8 July 2018

Haaretz: Only a Conditional Boycott of Israel Will Lead to Change

There are also Israeli organizations fighting tooth and nail to create an alternative to the conversation and practices that prevail at the top – an alternative that favors Israeli-Arab coexistence, humanistic education, human rights in the territories, exposing the injustices of the occupation, and providing legal assistance to Palestinians. The left’s galaxy of idle chatter is also studded with groups of authors, intellectuals and academics who believe they have the power to come up with a magic formula that will convince hundreds of thousands of people to flock to the polls on Election Day with the correct ballot in their hands. [...]

It’s worth studying a few lessons from the battle against apartheid in South Africa. Few people remember that the boycott movement there actually began as a domestic effort by the African National Congress in 1952. Its model was the effort by India’s Congress Party in the ‘30s, which called for a consumer boycott that undermined Britain’s economic interests such as its monopoly on salt production. In other words, long before there was an external boycott, a boycott was organized within South Africa by opponents of the regime. [...]

Awareness of the situation in South Africa began filtering into the West, and especially the United States, after human rights activists realized there was a connection between, say, the bus boycott in Montgomery, Alabama – which was ignited by Rosa Parks in December 1955 – and the Sharpeville massacre in South Africa in March 1960 in which police killed 69 black demonstrators.
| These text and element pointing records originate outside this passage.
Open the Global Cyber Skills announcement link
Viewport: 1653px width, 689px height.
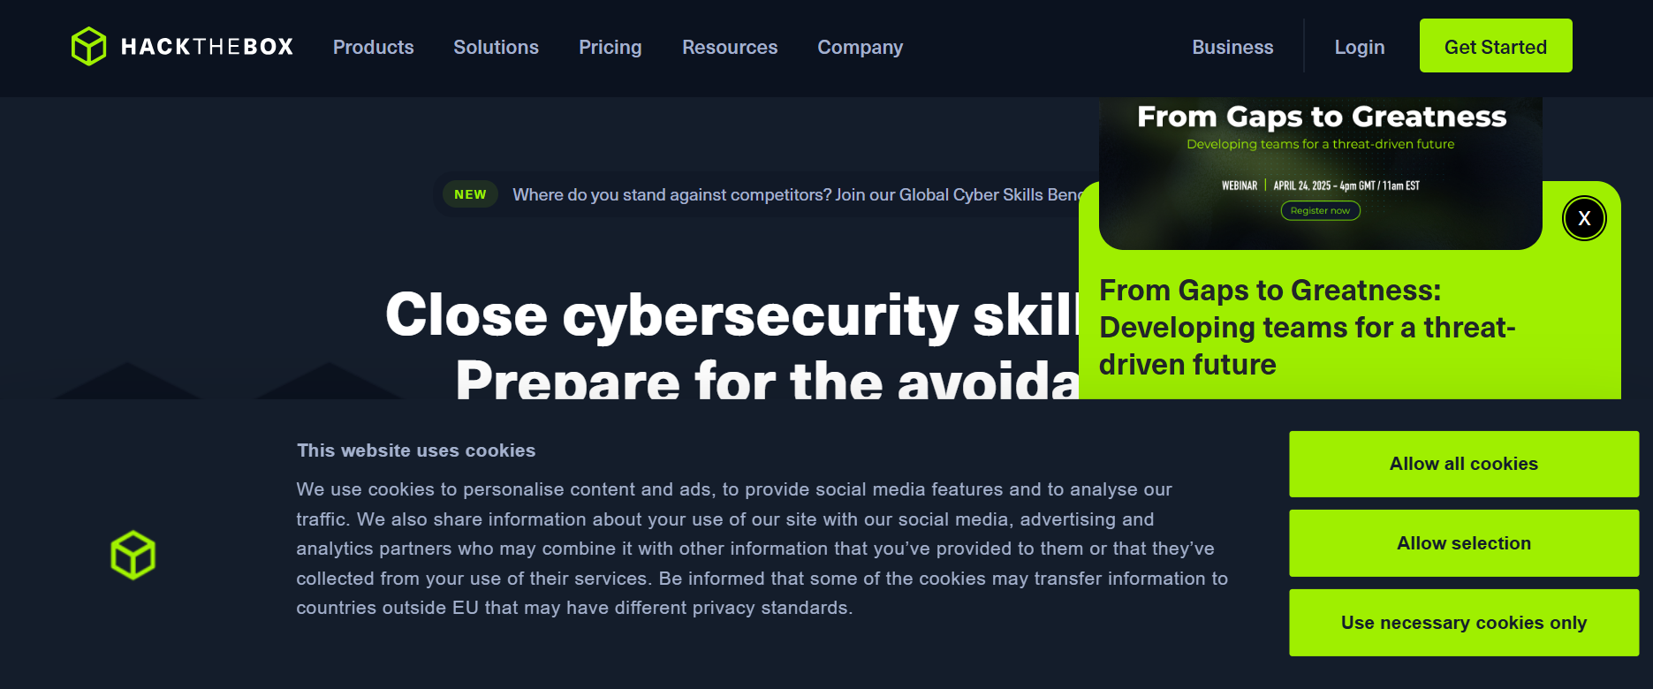(x=795, y=194)
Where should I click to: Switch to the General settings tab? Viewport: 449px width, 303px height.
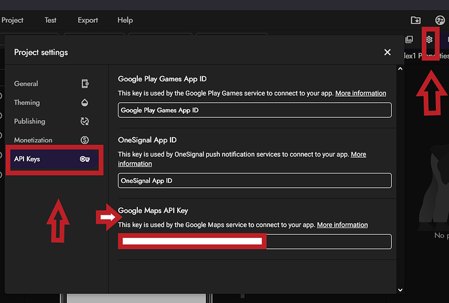pyautogui.click(x=26, y=84)
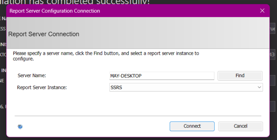Image resolution: width=277 pixels, height=140 pixels.
Task: Click the background field ending in 'rue'
Action: (272, 29)
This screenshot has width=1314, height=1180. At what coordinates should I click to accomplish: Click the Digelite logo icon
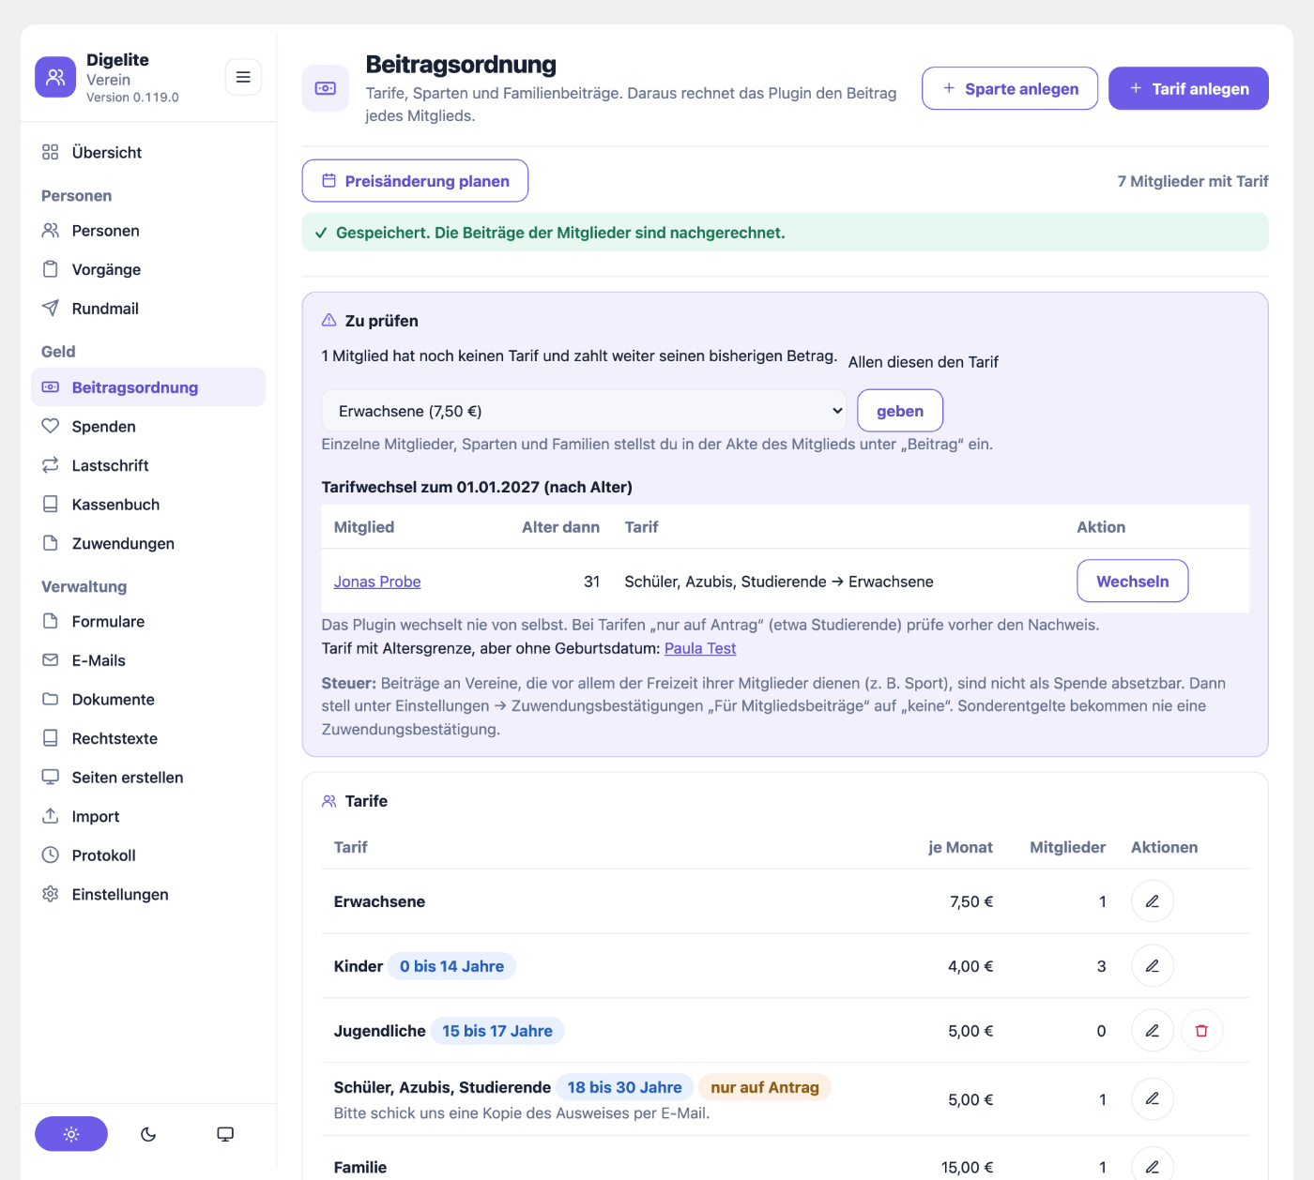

But liberal groups worldwide haven’t yet made the connection between their war on xenophobia, anti-Semitism and racism in their own countries and, for example, the war crime Israel committed when it slaughtered more than 120 Palestinian civilians in the Gaza Strip. [...]

In Israel, its base must be Jewish liberals and leftists and Arabs. The Israeli left must understand that the only hope – albeit a small one – to change Israel’s direction lies in creating a full alliance with the Arab minority. After that, the left must also try to add other spurned groups to this coalition of minorities.